I am, of course, talking about the DPS nerf to this year's Blue Stein.

There has been a 60% nerf in the DPS of this year's stein, bringing it from the intense 2 DPS of last year's model to the paltry 0.8 DPS of this year's. You can clearly see the lost benefit of the Blue Stein thanks to WoWhead's new Item Comparison.

Was it not enough that they must take away our gain-by-quest mounts and make us suffer through agonizing RNG for a Kodo or Ram? Must they take our dignity as well? It's already shameful to realize you forgot to replace your tankard with your staff of tentacle groping, must they make our DPS so paltry?

I tell you, I am outraged.

Tuesday, September 30, 2008

I skipped so much content!

Champion of the Naaru, in particular this time.

Oddly enough, I don't have that title yet.
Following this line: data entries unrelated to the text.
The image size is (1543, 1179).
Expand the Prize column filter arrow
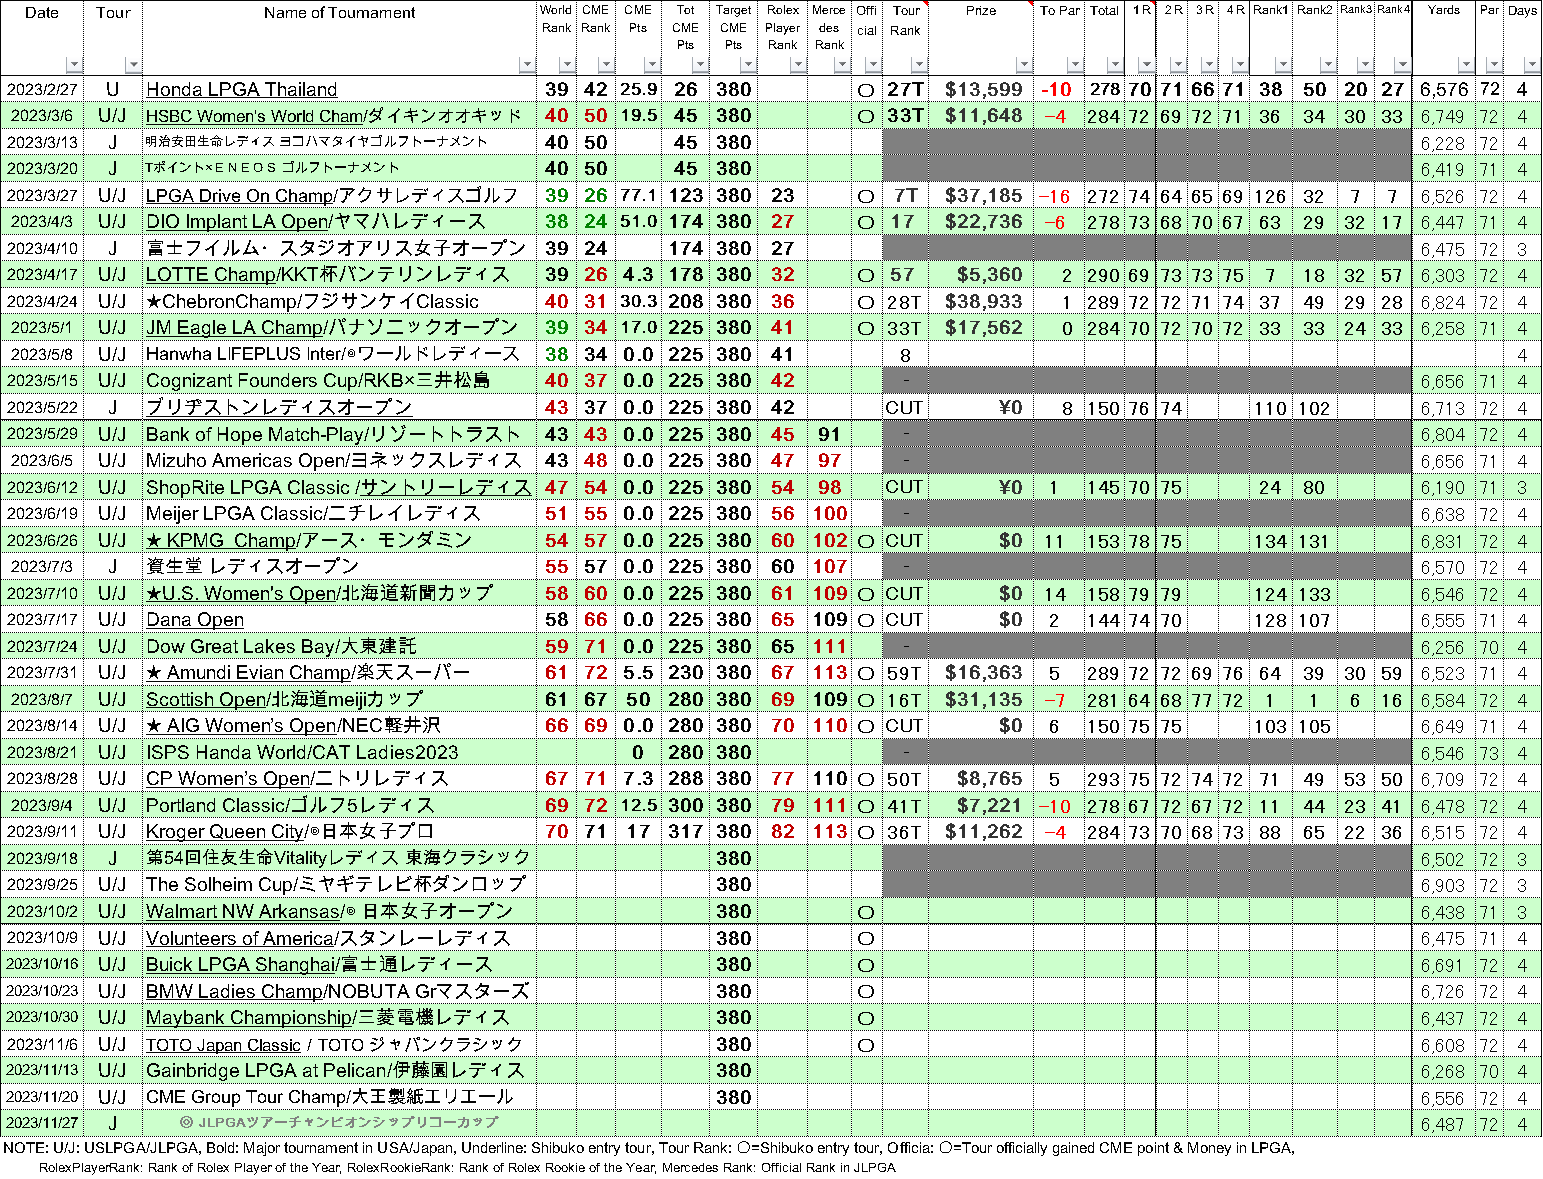(x=1022, y=65)
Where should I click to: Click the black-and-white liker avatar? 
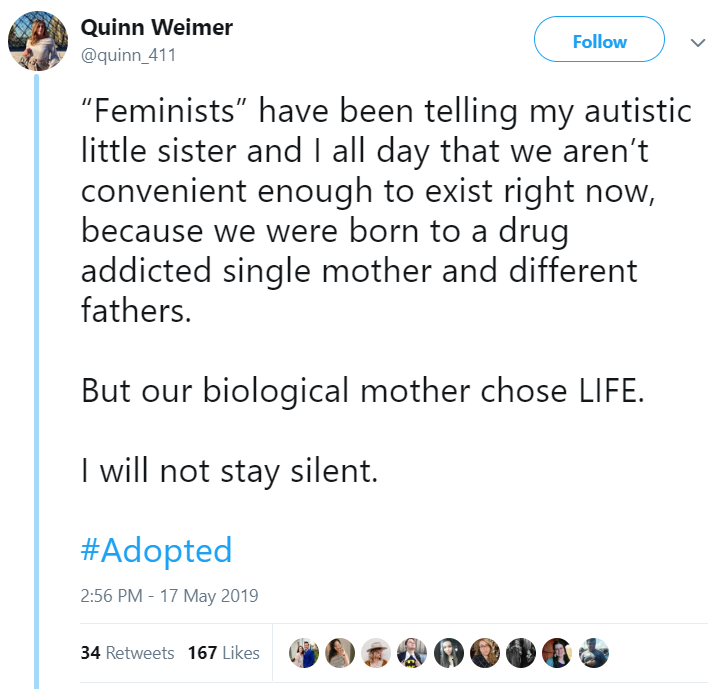pos(521,653)
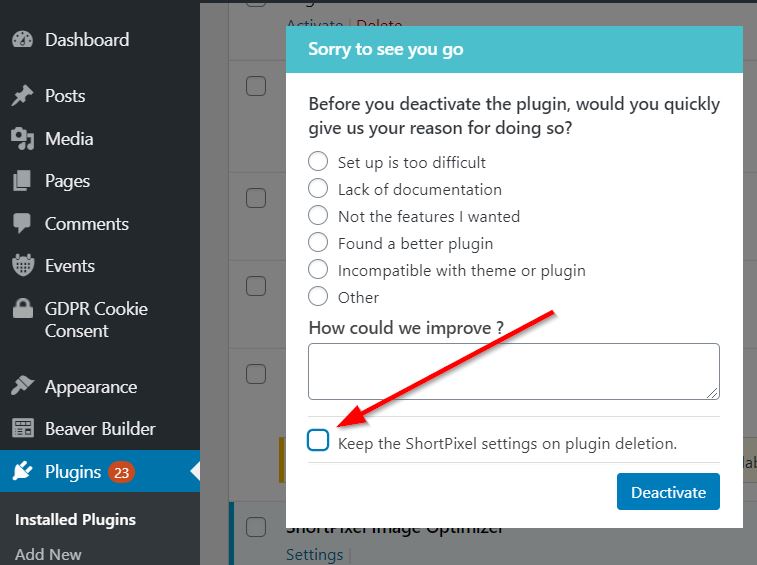Click the Pages icon in sidebar
Image resolution: width=757 pixels, height=565 pixels.
(x=22, y=181)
The Naaru trial quests for Shadow Labyrinth and Arcatraz have been sitting in my quest log for forever, and I've just never gotten them done. Honestly, who needs Heroics when you're in BT every other night? Badges can be found lying in the carcasses of Karazhan bosses!

But, I digress.

To finish up the Trial of Strength, Sharlet and I recruited some PUGs (read: Sharlet did dailies while I advertised in trade chat) and headed in, me hoping to finally see Murmur. Grand Master Warlock Voidwalker Eating Banishing C*ckblock Vorpil had always stopped me from getting anywhere in Heroic Shadow Labyrinth other than the floor. Of course, the eventual "run away we're going to wipe I'm almost at the door OH CRAP TELEPORT *death*" is always amusing, in that repair bill sort of way. But to complete the trial, you have to kill him, not just be morbidly amused by your ineffectiveness.
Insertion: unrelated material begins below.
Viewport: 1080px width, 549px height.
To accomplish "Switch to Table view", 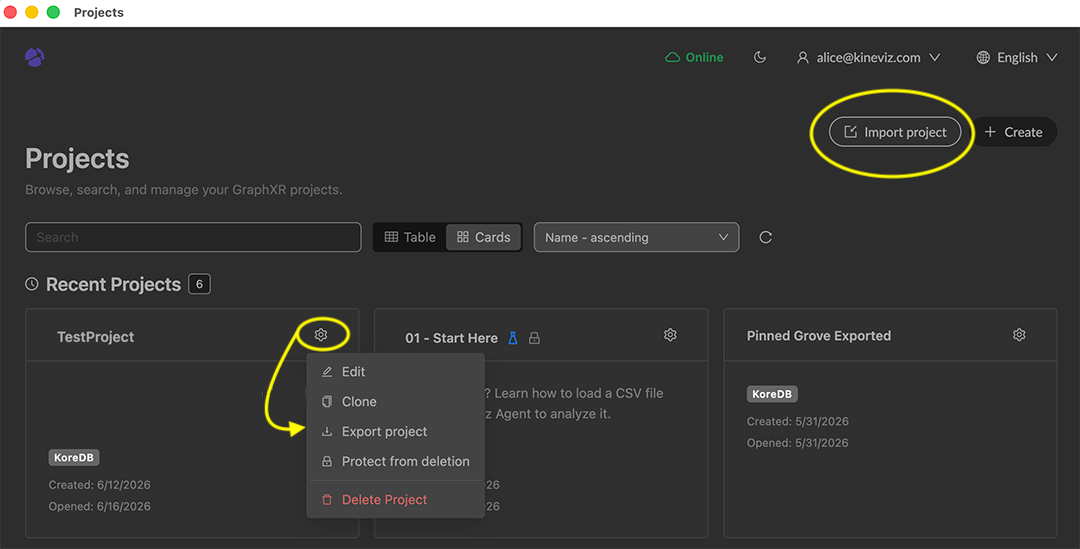I will [x=410, y=237].
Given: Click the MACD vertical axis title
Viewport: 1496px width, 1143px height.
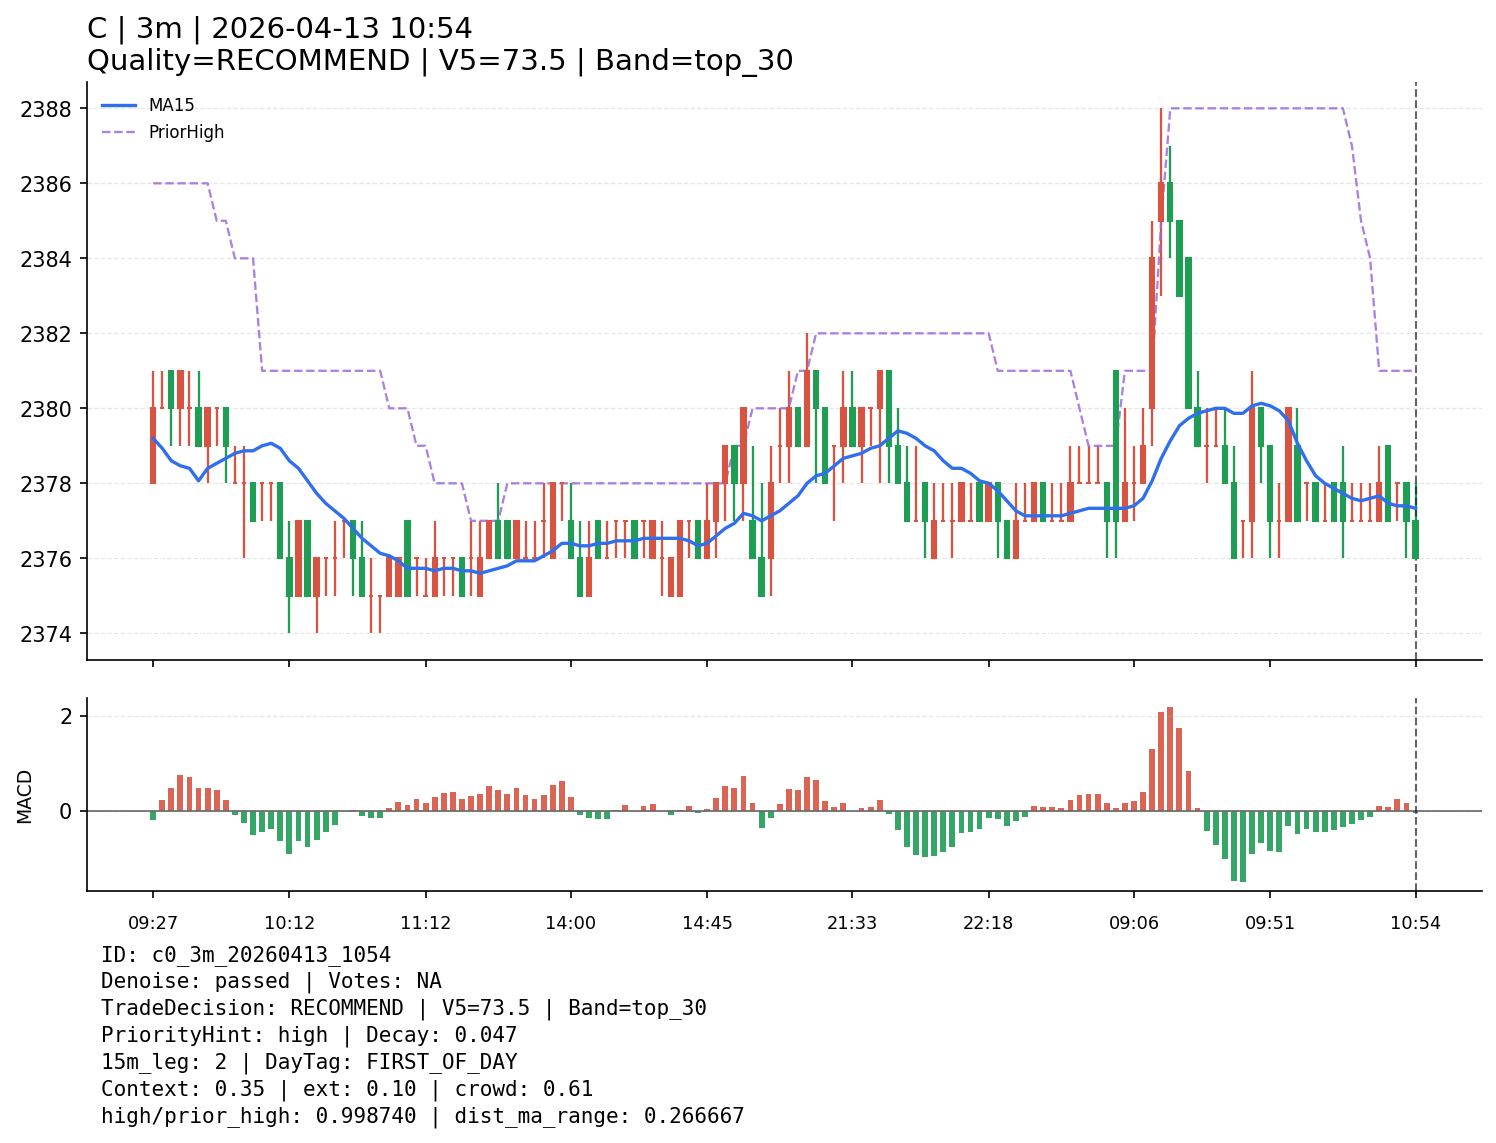Looking at the screenshot, I should [x=25, y=796].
First two bosses go out without a hitch, Sharlet and the lock dying in one of the early pulls thanks to a lag spike on my part. Followed by a disconnect in which no one died, and we're off to a great start! Still, the first two bosses are downed, including my favorite, without incident. "It's time for fun!" is truly what it is. Goodness but I love that boss.

I digress.

Anyway, we got to Vorpil, and unlucky banishes screw us over time and again. The worst was where Sharlet was banished...three times? in a row. Kiting was non-existant, dps was dying, and our repair bills mounted. By that point I was no longer amused, just frustrated. But he finally went down, and I was proud of myself for feral charging and bashing voidwalkers when I got a free moment to slow them down. Utility pvp spec ftw!

So then it's the mind controller pulls before Murmur, and 2 out of 3 times I ended up dead. Luckily, no one else did. You know, luckily for them.
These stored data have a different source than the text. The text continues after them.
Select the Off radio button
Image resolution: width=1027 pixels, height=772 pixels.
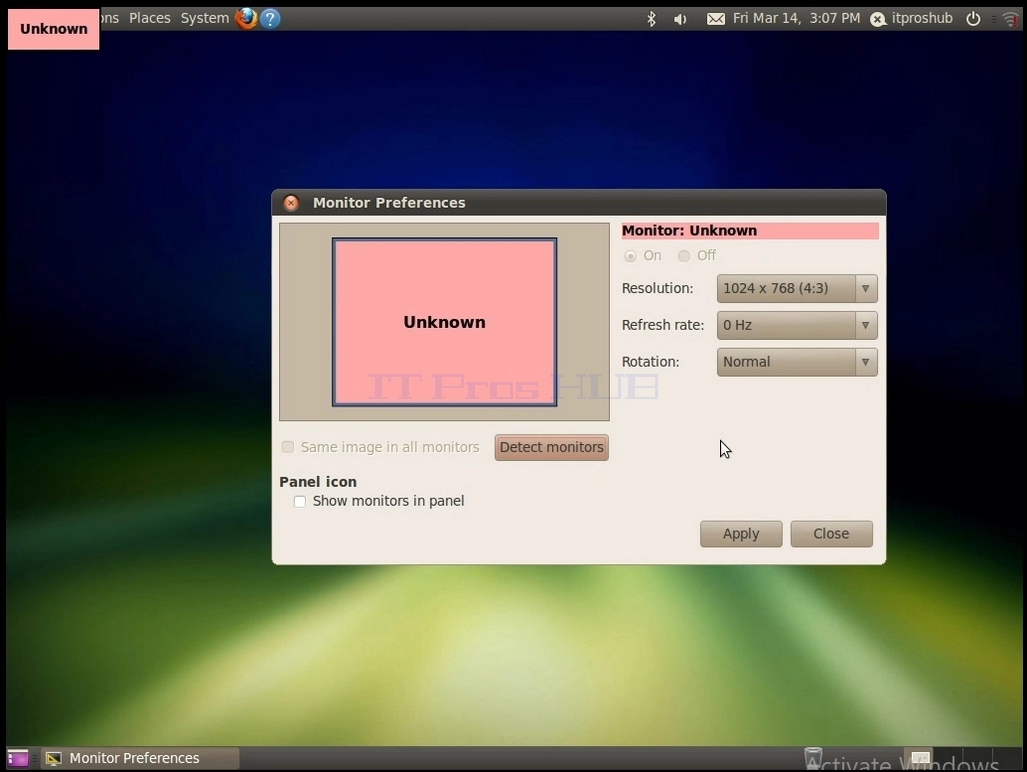click(684, 256)
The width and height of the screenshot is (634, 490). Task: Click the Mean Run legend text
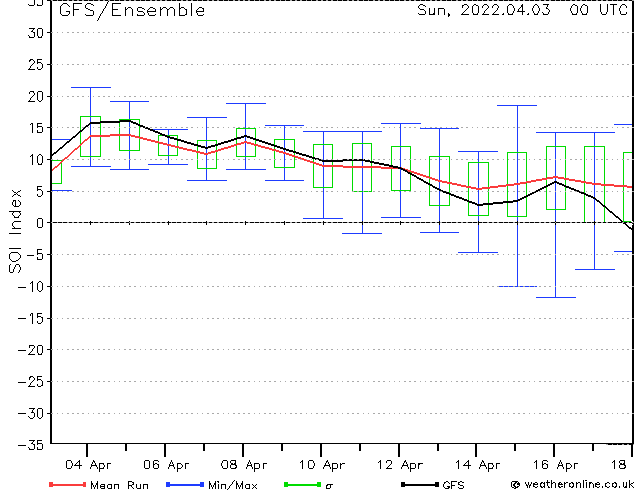[120, 485]
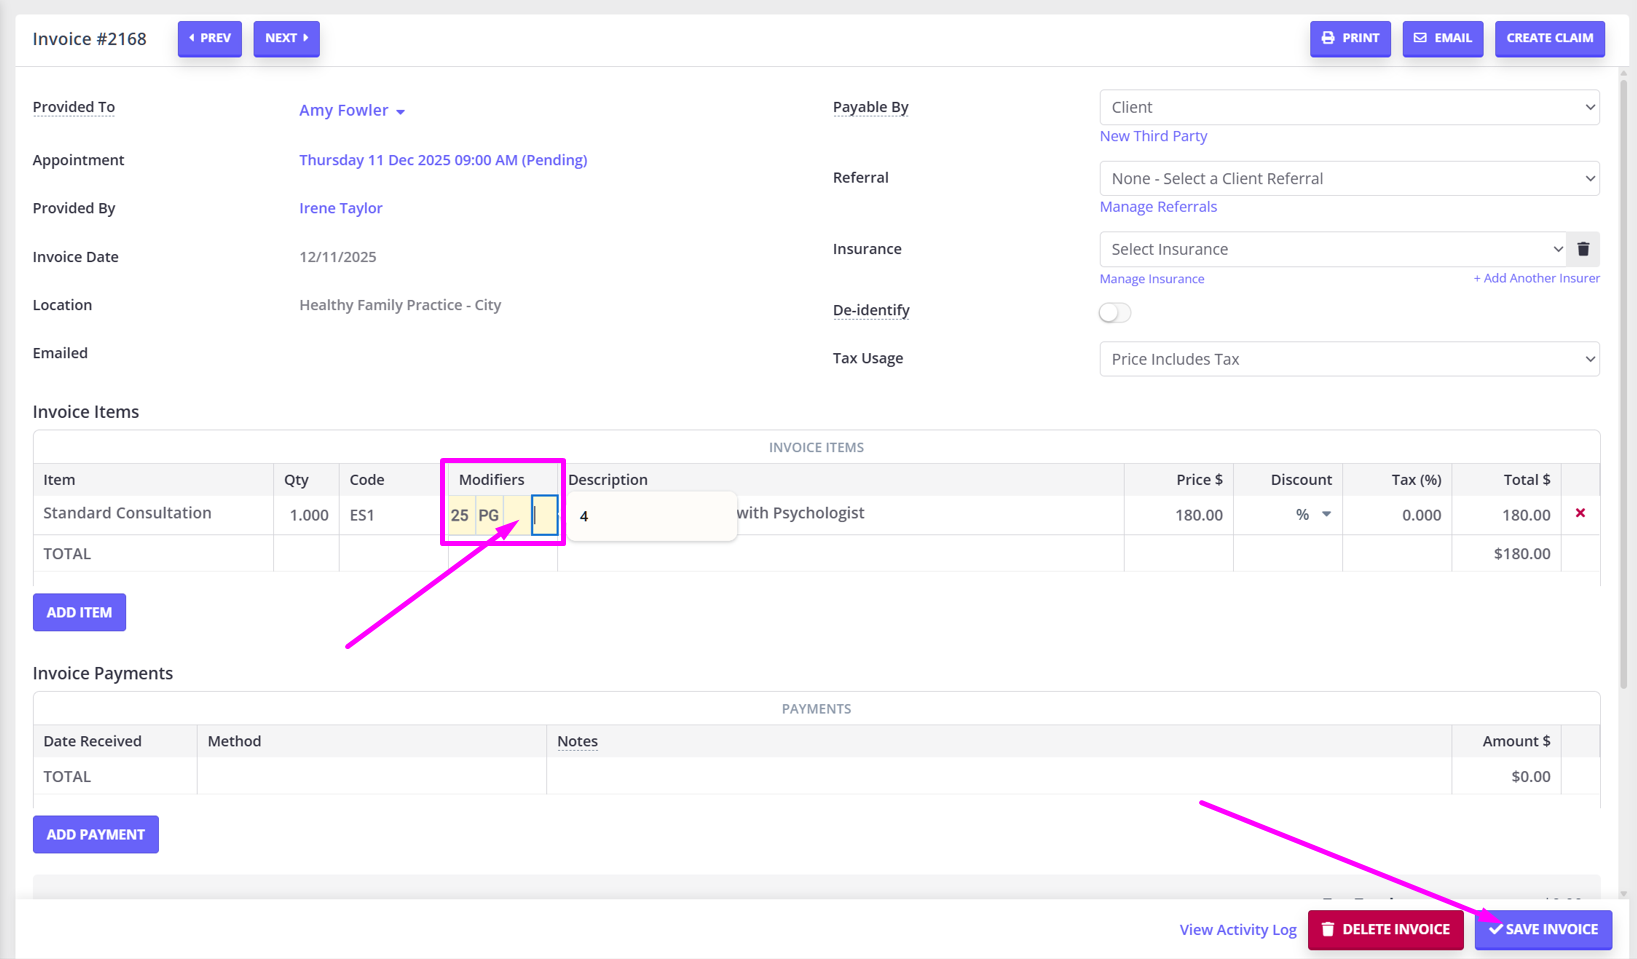Screen dimensions: 1637x959
Task: Click the Add Item button
Action: [79, 612]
Anyway, so now we're at Murmur. Sharlet explains him, and in we go. And there we die. And then we die again. And again. And one of those was completely my fault for dying in the first Sonic Boom. I felt horrible; I hate causing wipes. Hate it. So, back in we go. And this time, I watch it. I watch it so close that I don't get hit with it but once when I got Touched right before a Sonic Boom and got thrown into the air at an unfortunate time.

Thank you Health Potions.

Anyway, what was interesting about this fight was...well, the only ones who didn't die were Sharlet and me. Warlock died, hunter died, rogue died twice. Sharlet and I DPS, tanked and healed Murmur for about 10% of his life. And when he starts out at only 30%, that's a third of the boss. The rogue was taking bets about when I was going to run out of mana; he must have seen me chuggin' pots. In my mind I was thinking "What do you mean? I'm a resto druid, beyotch. Until the expansion, I don't run out of mana!" and, in actuality, I ended the battle with about 1/5th of my mana gone in total, due to needing to innervate at about 2%.

It was a scary game, me relying on my Vial of the Sunwell for a Silence, ticking HoTs for others, my Redeemer's Alchemist Stone helping me get more from my Health Potions, my Nature's Swiftness + Healing Touch for an emergency, and quickly memorizing exactly how far I had to go to avoid the SOnic Boom but still get in without taking his ranged attack to the face At one point I ran too far and Feral Charged in. In the end, it was exhilerating. A tank and a healer, against all odds, ripping into Murmur and kicking him til he dropped his loots.

I think I earned my reward for the Naaru trial of Strength.

Next up, saving Millhouse Manastorm, my absolute favorite NPC of all time. I'm coming for you, Mr. Manastorm.